Table 1: A table with the average test accuracy for the first experiment. The orig. column displays the accuracy for the 10,000 test images for the original 10 classes of CIFAR-10. The 11th column displays the accuracy for the CIFAR-100 test images.

CifarNet Experiments

In this section we present a series of experiments meant to demonstrate the strengths and limitations of conceptual expansions for image classification with deep neural networks. We chose CIFAR-10 and CIFAR-100 [Krizhevsky and Hinton2009] as the domain for this approach as these represent well-understood datasets. It is not our goal to achieve state of the art on CIFAR-10 or CIFAR-100; we instead use these datasets to construct problems in which a system must identify images of a class not present in some initial training set given limited training data on the novel class. For the deep neural network model we chose CifarNet [Krizhevsky and Hinton2009]

, again due to existing understanding of its performance on the more traditional applications of these datasets.
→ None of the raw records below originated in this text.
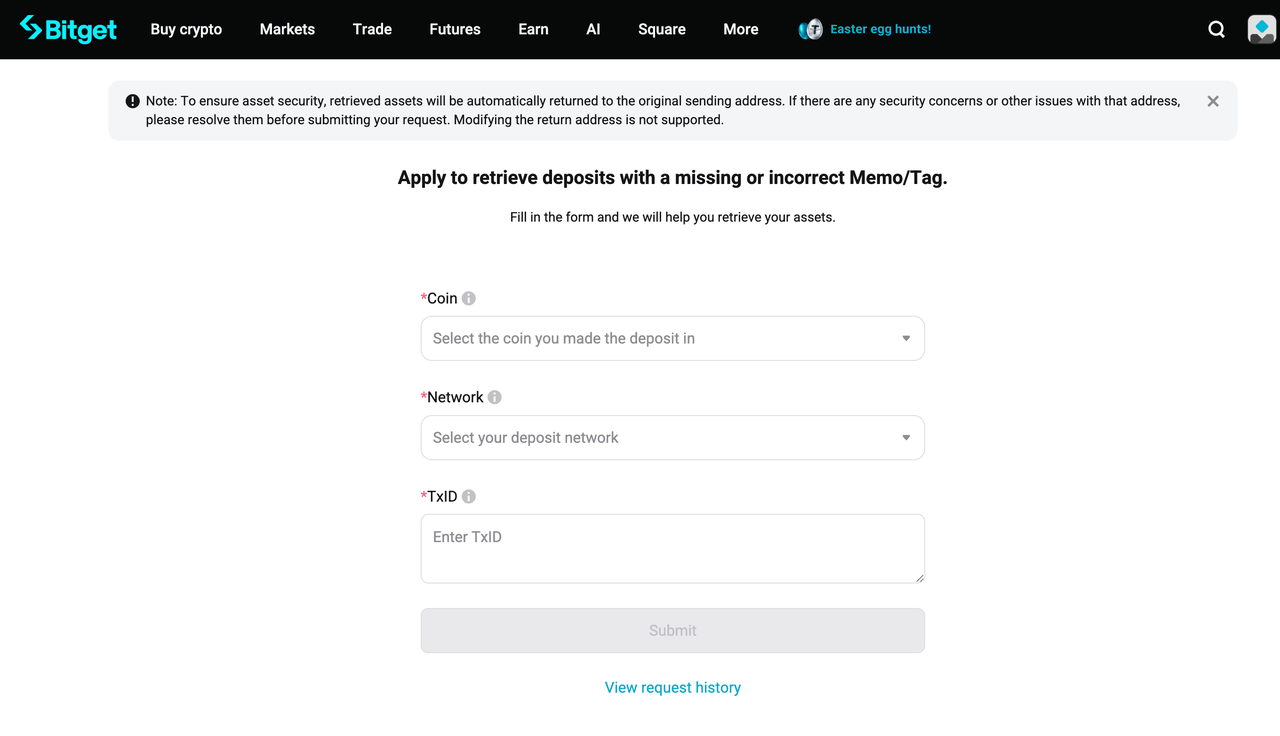Open the deposit network dropdown

click(672, 437)
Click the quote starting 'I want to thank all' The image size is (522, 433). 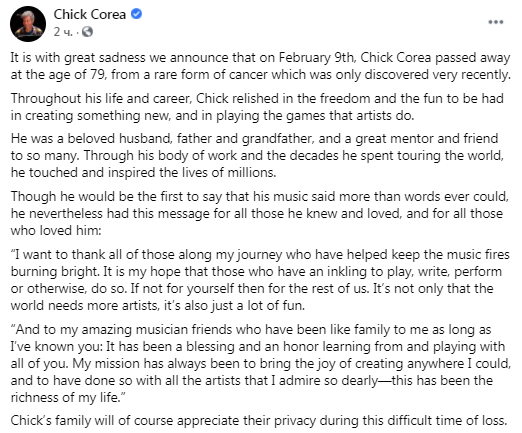[260, 280]
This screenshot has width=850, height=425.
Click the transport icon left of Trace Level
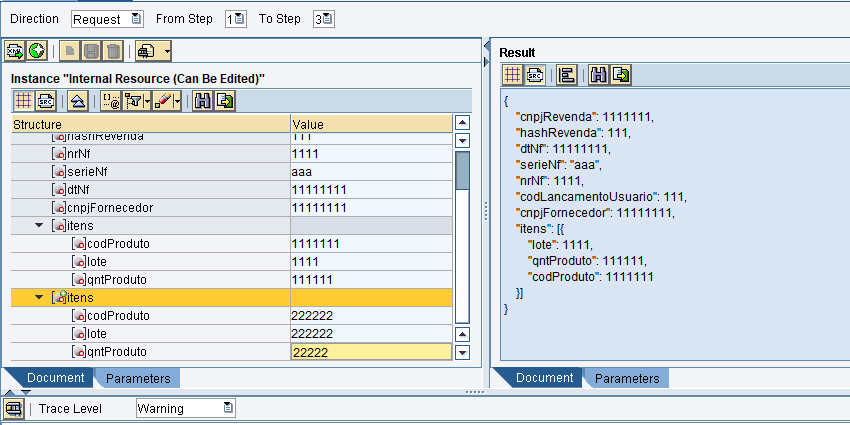point(14,408)
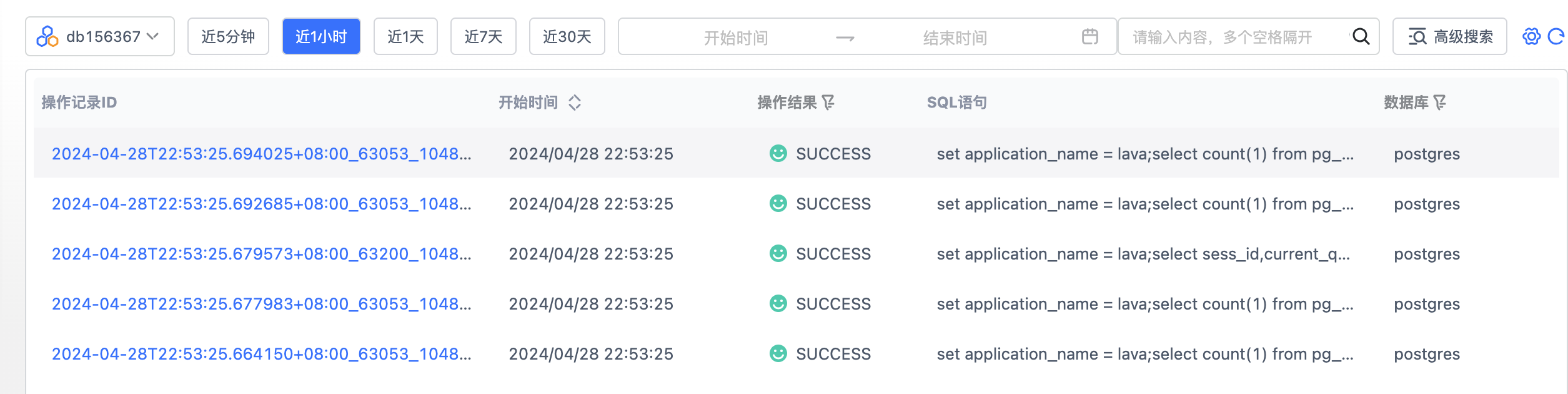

We intentionally choose not to make use of a larger dataset like ImageNet or a larger architecture

[Deng et al.2009], as we aim to compare how our approach constructs final features given a limited set of input features, compared to other approaches that transfer features. We do not include a full description of CifarNet but note that it is a two-layer convolutional neural net with three fully-connected layers.

For each experiment, we ran our conceptual expansion search algorithm ten times and took the most successful conceptual expansion found across the ten runs in terms of training accuracy. We did this to ensure we had found a near optimal conceptual expansion. We note that this approach was still many times faster than initially training the CifarNet on CIFAR-10 with backpropagation.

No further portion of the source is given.